O convite foi feito a todos os chefes de governo da UE, com excepção do Reino Unido. Costa foi o terceiro a marcar presença.
Parte integrante da operação de branqueamento e aprofundamento da UE, não é de esperar deste desfile de líderes de governo pelo Parlamento Europeu coisa diferente da estafada e fastidiosa profissão de fé nas virtudes da UE.
Uma das teses centrais que percorreu o discurso de Costa foi a de que, ao contrário do que alguns afirmavam, é possível levar a cabo políticas alternativas sem pôr em causa as «regras» da UE e do euro. Para suportar a afirmação, Costa acenou com a experiência portuguesa e com números: 2,7 por cento de crescimento económico em 2017, o valor mais alto do século; e 1,1 por cento de défice.
Ora, contraditoriamente, os 2,7 por cento de crescimento económico – expressão modesta de uma política de recuperação de rendimentos limitada precisamente pelas tais «regras» –, ficando aquém do que a dimensão dos problemas do País e a necessidade premente de lhes responder exigiriam, constituem, de facto, o ponto alto de quase duas décadas de estagnação económica. Facto que muito diz acerca dessas duas décadas, que correspondem, no essencial, ao período em que o País viveu amarrado ao euro. Tal é o impacto estrutural do euro, que nenhuma conjuntura poderá ocultar: estagnação económica, divergência, dependência, retrocesso social.
O referido crescimento económico, ainda assim, só foi possível – tal como a política de recuperação, defesa e conquista de direitos e de rendimentos que em boa medida o explica – graças à luta dos trabalhadores e do povo e ao papel determinante do PCP nesta fase da vida política nacional. Política que, não o esqueçamos, mesmo no seu limitado alcance e expressão, foi alvo de toda a sorte de pressões, chantagens e ameaças por parte da UE e das suas instituições.
Política que precisamente por esse limitado alcance e expressão – ditado pela obediência às «regras» a que Costa e o PS estão amarrados – não logrou responder a fundos problemas nacionais, como a debilidade do aparelho produtivo, os défices estruturais do País, a degradação dos serviços públicos, as assimetrias regionais, entre outros.
Talvez Merkel tenha ocasião de recordar a Costa, num qualquer Conselho Europeu, as afirmações que em tempos fez para justificar a necessidade do edifício legislativo que consubstancia as tais «regras» (Tratado Orçamental, Governação Económica, Semestre Europeu). Disse Merkel, de forma muito elucidativa: «na Europa, precisamos de algo que nos garanta que, mesmo que mudem os governos, não mudem as políticas».

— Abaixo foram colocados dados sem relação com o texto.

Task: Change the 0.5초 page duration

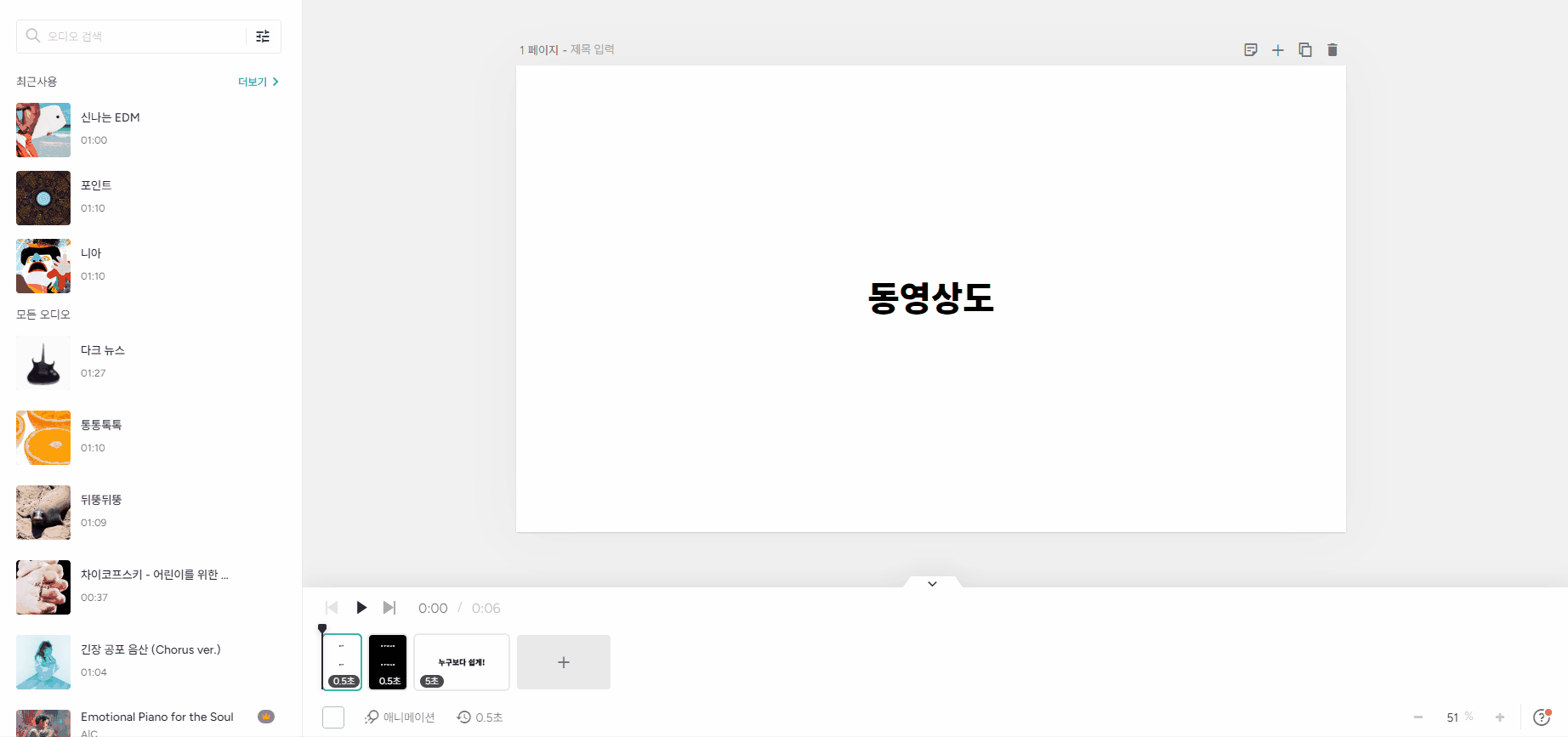Action: (480, 717)
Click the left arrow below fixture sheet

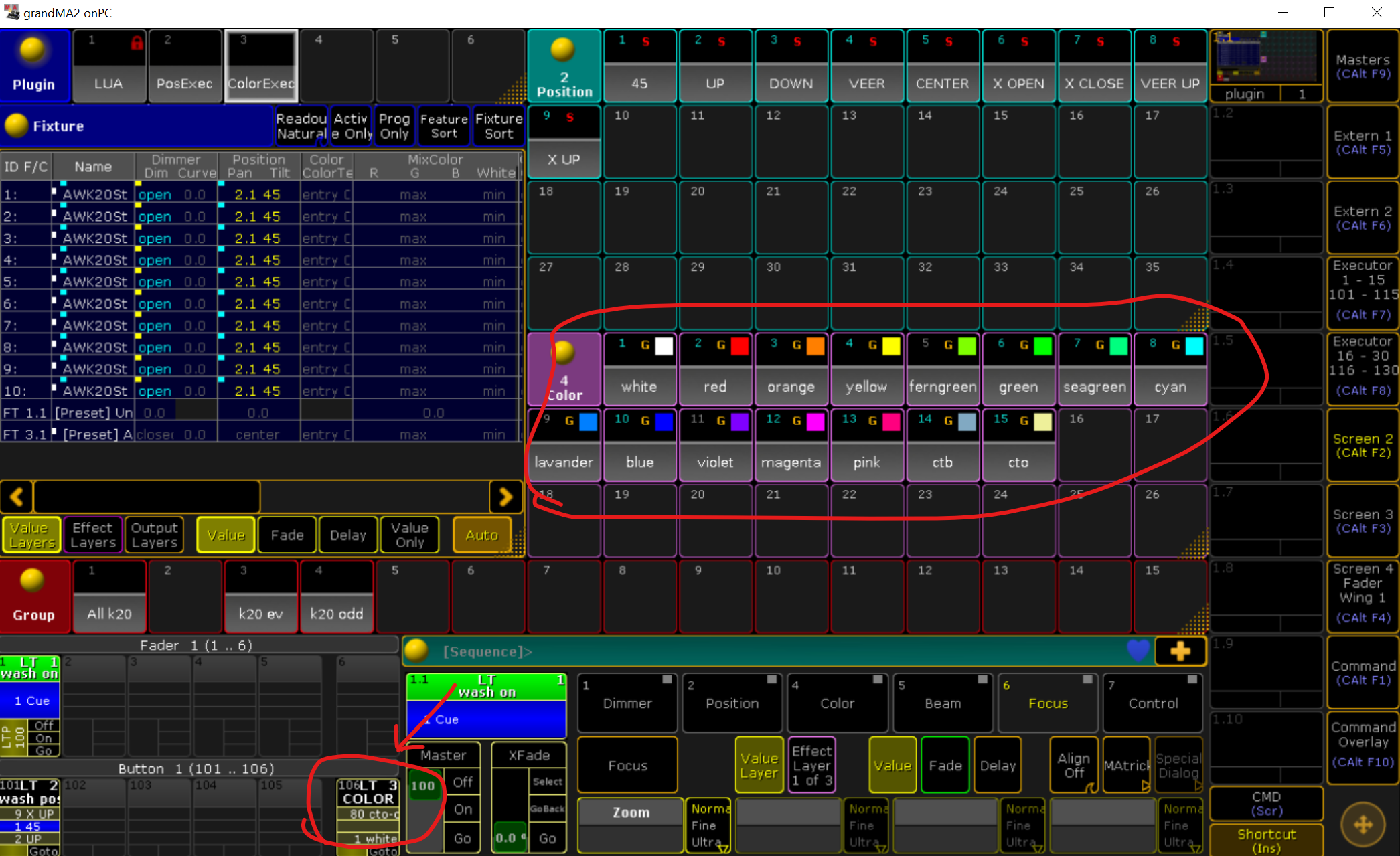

Perante isto, a solução não passa nem por densificar e aprofundar essas regras, nem por encontrar formas ainda mais férreas de forçar a sua aplicação. Sem surpresa, por aqui andaram algumas das propostas de Costa, que nem se esqueceu de dar o seu acordo à criação do cargo de «ministro das finanças da Zona Euro».
A solução não é insistir em requentadas promessas e ilusões que a vida fez cair por terra, mas sim romper corajosamente as amarras que impedem o desenvolvimento soberano do País.